Saímos do ensino obrigatório aos 18 anos. Podemos trabalhar, casar e votar – mas não sabemos como nada disso funciona.

Tudo o que implica a vida prática fica de fora da escola, que nos deixa numa espécie de deus-dará colectivo. Aprendemos o que é a fotossíntese e o que fazer em caso de sismo, mas não sabemos bem o que é a inflação. Ver o Telejornal hoje em dia – dominado pela guerra e pela economia – e ouvir apenas o que é dito pelos jornalistas não chega para perceber aquilo de que se fala.

E é por isso que a escola não está a cumprir o seu papel de educar para a cidadania, numa democracia tão jovem como a portuguesa, que só agora ultrapassou o número de dias da ditadura. A abstenção nas últimas legislativas de 2022 foi de 48,6%, e a faixa etária entre os 18 e os 30 anos aquela que mais se absteve. Tal só nos deve espantar se ignorarmos que:

Saímos da escola sem conhecer a Constituição nem como funciona o sistema eleitoral e político; não nos explicam como se elege ou se é eleito para um cargo público; não aprendemos a distinguir as funções do primeiro-ministro daquelas do Presidente da República; não nos são ensinados os princípios básicos do direito, nem como funciona o sistema judicial; não nos explicam como funcionam nem para que servem os impostos ou a segurança social; não nos ensinam como funciona o dinheiro, o que são as taxas de juro, nem o que provoca a inflação; não nos dão ferramentas para navegar nos media ou evitar que acreditemos nas fake news que inundam as redes sociais; não nos falam de cidadania europeia, nem do que fazem as diferentes instituições europeias para quais temos direito de voto.

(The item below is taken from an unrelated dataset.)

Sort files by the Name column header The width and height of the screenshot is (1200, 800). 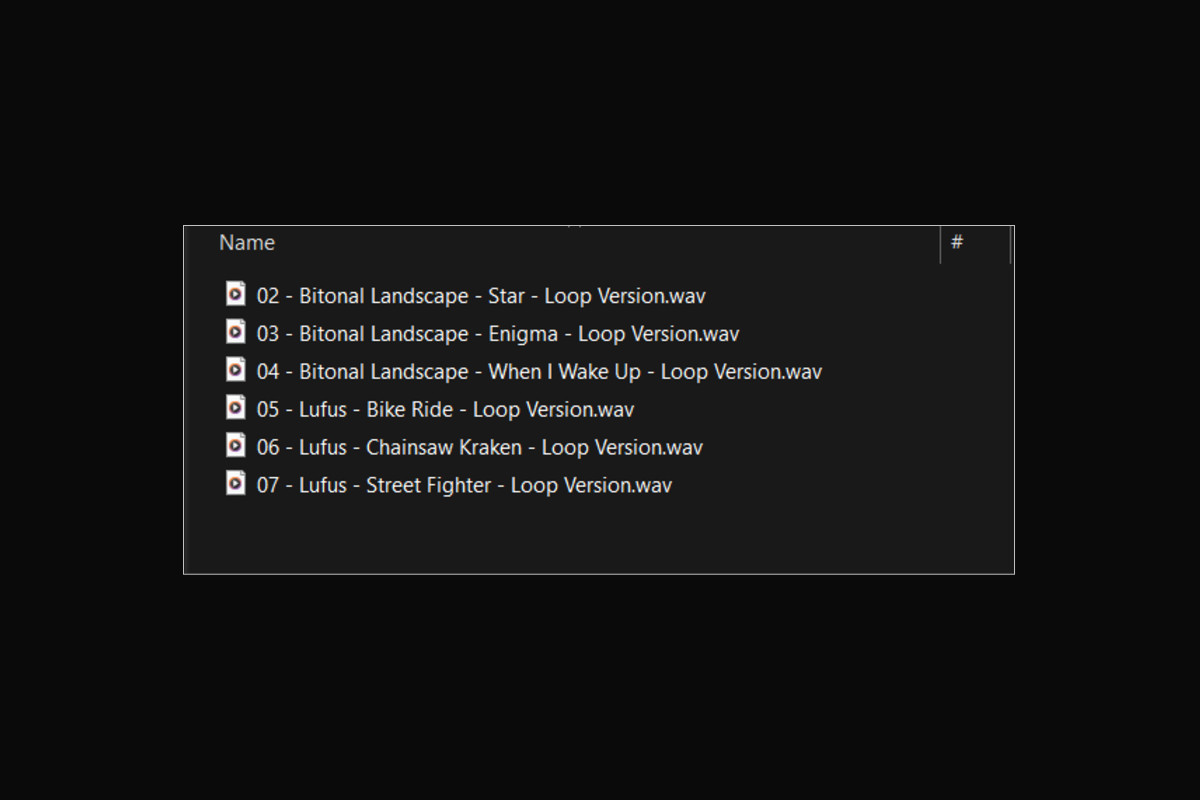247,243

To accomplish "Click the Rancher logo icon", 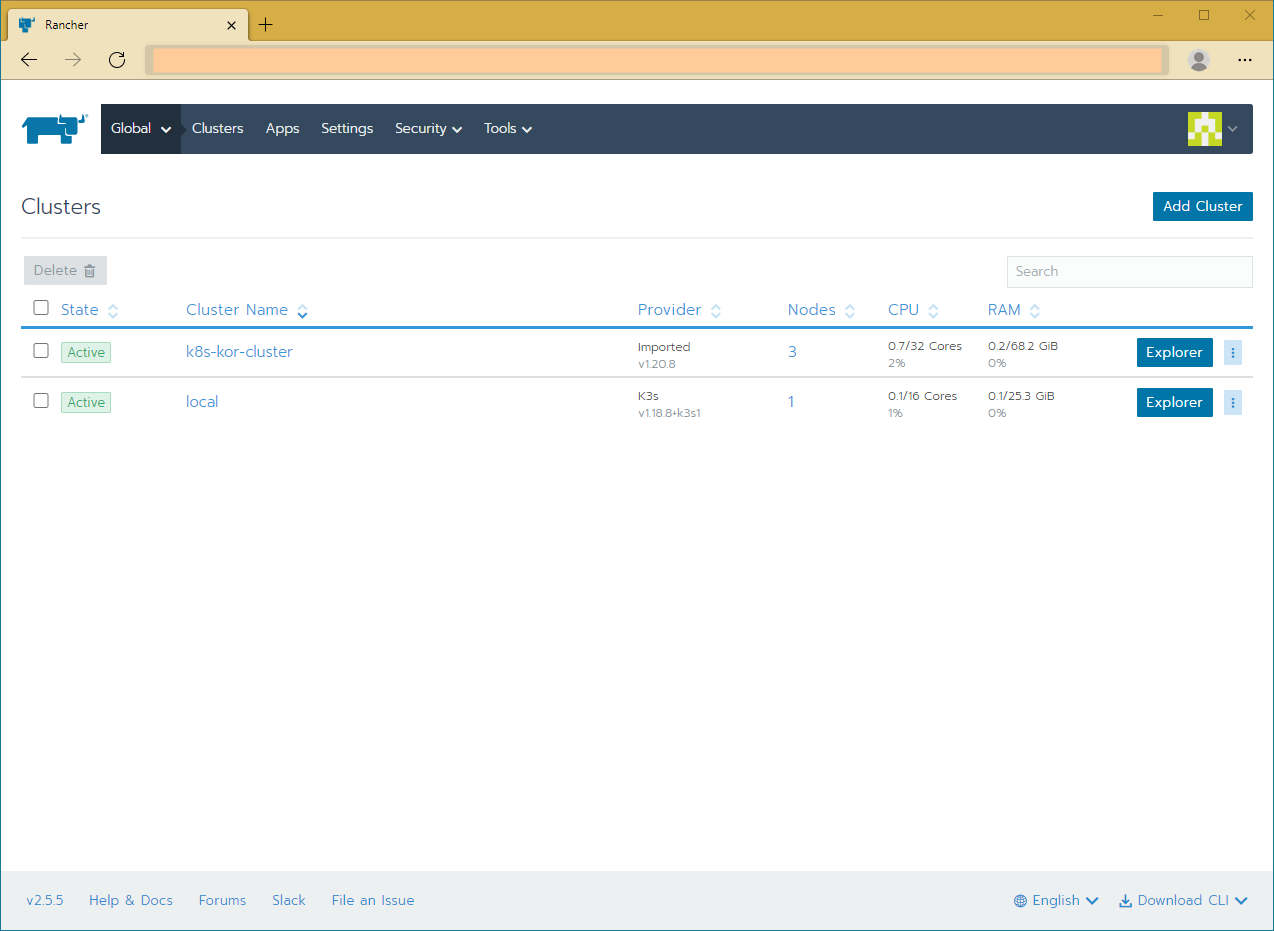I will tap(52, 128).
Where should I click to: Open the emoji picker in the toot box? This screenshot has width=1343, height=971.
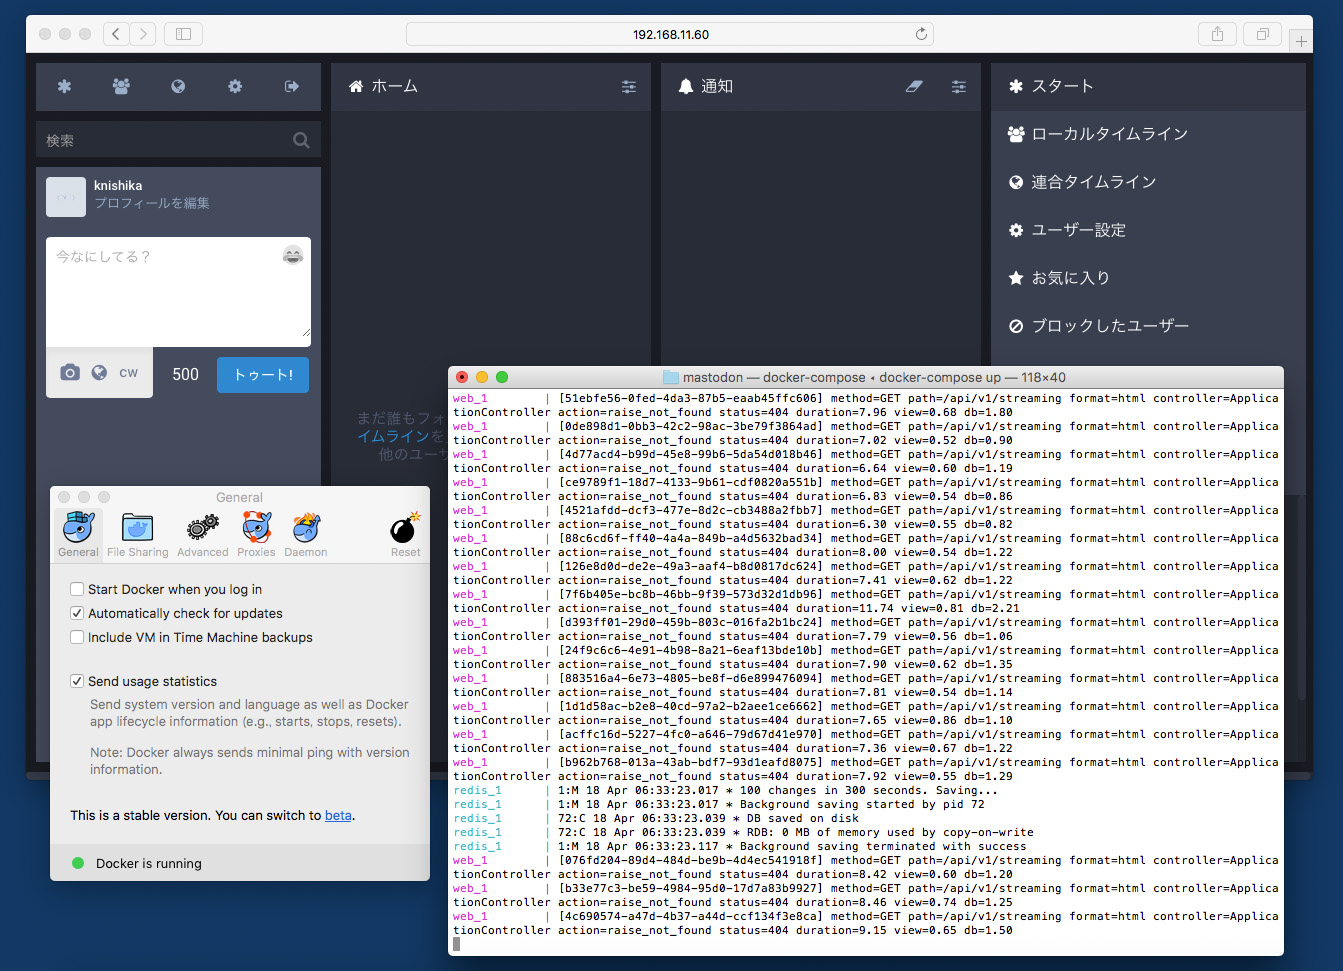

E o mais curioso é que estas lacunas se verificam nos alunos da minha geração, mesmo após cinco anos de frequência de uma disciplina chamada Formação Cívica, obrigatória nos currículos do segundo e terceiro ciclos desde 2001, e extinta por Nuno Crato em 2012, um ano depois de Isabel Alçada ter alargado a sua obrigatoriedade ao ensino secundário.

Resta saber se a disciplina autónoma de Cidadania e Desenvolvimento, desde 2018 obrigatória em todas as escolas portuguesas do 5.º ao 9.º ano (e cujo conteúdo é decidido autonomamente por estas), será capaz de inverter esta tendência. Apesar das objecções que têm vindo a público acerca do seu carácter obrigatório, o programa da disciplina parece ir ao encontro do que é ensinado noutros países europeus, ainda que seja pouco detalhado.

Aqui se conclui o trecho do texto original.